Von Michael Berzl, Gauting

Ein gewittriger Windstoß lässt einen Schwarm Nasenzwicker von einem mächtigen Ahorn herunterpropellern. Bunte Scheinwerfer leuchten in das dichte Blätterdach hinauf. Vorne auf der Bühne spielen die Dusty Brothers, die staubigen Brüder, aus Weßling. Während Andy Nichol seine Coverversionen von "Sitting on the Dock" singt, wippen hundert Zuhörer auf den Bierbänken im Takt mit, man plaudert, alte Bekannte treffen sich wieder. Ganz in der Nähe feiert gleichzeitig eine Hochzeitsgesellschaft im Gautinger Schlosspark. Es ist das Sommerfest der Schlosscafé-Freunde an einem dieser warmen Abende in diesem Ausnahme-August. Es ist eine dieser zauberhaften Nächte, in denen das geschichtsträchtige, ein bisschen feudale und gleichzeitig schnuckelige Fleckchen an der Würm seinen besonderen Reiz entfaltet.

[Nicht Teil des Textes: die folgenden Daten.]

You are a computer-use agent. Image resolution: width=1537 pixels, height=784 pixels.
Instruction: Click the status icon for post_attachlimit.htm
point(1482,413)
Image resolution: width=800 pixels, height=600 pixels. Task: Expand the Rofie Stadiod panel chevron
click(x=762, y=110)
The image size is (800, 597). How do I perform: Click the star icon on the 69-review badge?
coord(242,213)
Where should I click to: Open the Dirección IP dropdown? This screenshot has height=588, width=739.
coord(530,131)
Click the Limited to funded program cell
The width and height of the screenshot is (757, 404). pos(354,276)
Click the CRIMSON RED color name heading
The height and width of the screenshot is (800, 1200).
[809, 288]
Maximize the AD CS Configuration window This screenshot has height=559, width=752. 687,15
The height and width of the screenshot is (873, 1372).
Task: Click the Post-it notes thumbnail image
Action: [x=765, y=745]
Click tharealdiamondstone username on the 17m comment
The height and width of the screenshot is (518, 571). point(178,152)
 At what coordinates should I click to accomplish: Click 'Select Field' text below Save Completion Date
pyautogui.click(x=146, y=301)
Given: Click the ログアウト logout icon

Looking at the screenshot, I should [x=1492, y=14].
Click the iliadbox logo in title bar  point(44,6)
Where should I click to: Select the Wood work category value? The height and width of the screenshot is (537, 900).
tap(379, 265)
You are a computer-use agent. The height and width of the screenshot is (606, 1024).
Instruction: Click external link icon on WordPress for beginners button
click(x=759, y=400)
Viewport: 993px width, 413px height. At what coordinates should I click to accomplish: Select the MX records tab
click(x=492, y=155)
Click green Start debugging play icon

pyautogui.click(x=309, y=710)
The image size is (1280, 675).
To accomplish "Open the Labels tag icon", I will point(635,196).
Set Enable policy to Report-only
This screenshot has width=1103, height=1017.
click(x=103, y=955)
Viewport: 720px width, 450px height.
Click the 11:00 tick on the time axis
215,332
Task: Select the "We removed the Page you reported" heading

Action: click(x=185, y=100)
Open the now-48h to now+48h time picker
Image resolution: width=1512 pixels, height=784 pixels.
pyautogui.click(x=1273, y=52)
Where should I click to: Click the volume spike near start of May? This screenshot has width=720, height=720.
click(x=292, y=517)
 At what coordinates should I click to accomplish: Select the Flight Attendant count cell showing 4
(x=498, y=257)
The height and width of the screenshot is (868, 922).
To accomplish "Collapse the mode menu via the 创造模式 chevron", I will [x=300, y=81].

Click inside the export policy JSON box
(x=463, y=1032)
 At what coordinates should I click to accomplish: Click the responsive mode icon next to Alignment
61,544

Wieder ist der Schlosspark zum Leben erwacht. Für eine eingeschworene Fangemeinde ist es ein ganz besonderer Ort, von einem "spirituellen Platz" war sogar schon die Rede. Außenstehenden fällt eher auf, dass dieses Schloss eigentlich gar nicht wie ein richtiges Schloss aussieht. Keine Zinnen, kein Turm, keine Fahnen, die auf dem Dach wehen. Von der Statur her macht es nicht recht viel mehr her als die alte Weßlinger Grundschule. Ein stattliches Anwesen ist es schon, mit einem Park drumherum und Nebengebäuden, einem schmiedeeisernen Tor an der Einfahrt und einem Brunnen mit Rondell. Und im Keller gibt es sogar einen zugemauerten Geheimgang. Das schon. Das Anwesen an Gautings Top-Adresse hat zudem eine Jahrhunderte lange Geschichte, es war Hofmark und Gerichtsstandort, und zu seiner Historie gehören einige berühmte Bewohner. Aber unter einem Schloss stellt man sich eigentlich noch etwas Imposanteres vor als dieses dreistöckige Herrenhaus an der Würm, das nun seit 15 Jahren ganz profan als Firmensitz einer Unternehmensberatung dient.

Viele Eigentümer

In Urkunden aus den Jahren 1342 und 1352 finden sich die ersten gesicherten Nachweise über die "Veste Fuezberg". Gemeint ist ein achteckiger Turm, den Ritter von Fuß an der Würm errichtet hatte. Der Name blieb durch die Jahrhunderte, die Eigentümer kamen und gingen, darunter Herzog Ludwig von Teck, Münchner Patrizierfamilien wie die Ligsalz oder die Dichtl, Maria Lung von Planegg, Josef Freiherr von Hirsch und der Bildhauer Rudolf Schwanthaler, nach dem ein Saal im Obergeschoss benannt ist. Der prominenteste Eigentümer war der Abenteurer und Schriftsteller Karl Theodor Maria Freiherr von Hallberg-Broich, der das Anwesen im Jahr 1819 für 15 000 Gulden erwarb und als "Eremit von Gauting" bekannt wurde. Detailliert schildert Rüdiger von Reichert in einer 2001 erschienen Chronik die Geschichte des Anwesens. Darin sind auch die beiden bekanntesten historischen Darstellungen abgebildet: "Fuessperg" als mittelalterliche Burg auf einer Landtafel von Philipp Apian von 1568 und ein Kupferstich von Michael Wening von 1701, auf dem ein ummauertes Ensemble mit mehreren Häusern, Wirtschaftsgebäuden und zwei Türmen zu sehen ist. Das Kloster Andechs war zu der Zeit Eigentümer, Ludwig Dichtl hatte das Anwesen zuvor zum Herrschaftssitz ausgebaut. Von 1893 an gehörte Fußberg der Fabrikantenfamilie Haerlin. Erbe Heinz Mußbach verkaufte schließlich 1984 die Immobilie für umgerechnet 1,6 Millionen Euro an die Gemeinde Gauting. Die wusste damals noch gar nicht, was sie mit dem stattlichen Anwesenanfangen sollte. Zeitweise stand ein Altenheim zur Debatte. Das Gebäude wurde später aufwendig renoviert und als Museum für die Sammlung des Tutzingers Joseph Hierling hergerichtet. Auch diese Pläne zerschlagen sich, ehe im Herbst 1999 die Entscheidung fällt, Schloss Fußberg an die Unternehmensberatung Engel und Zimmermann zu vermieten.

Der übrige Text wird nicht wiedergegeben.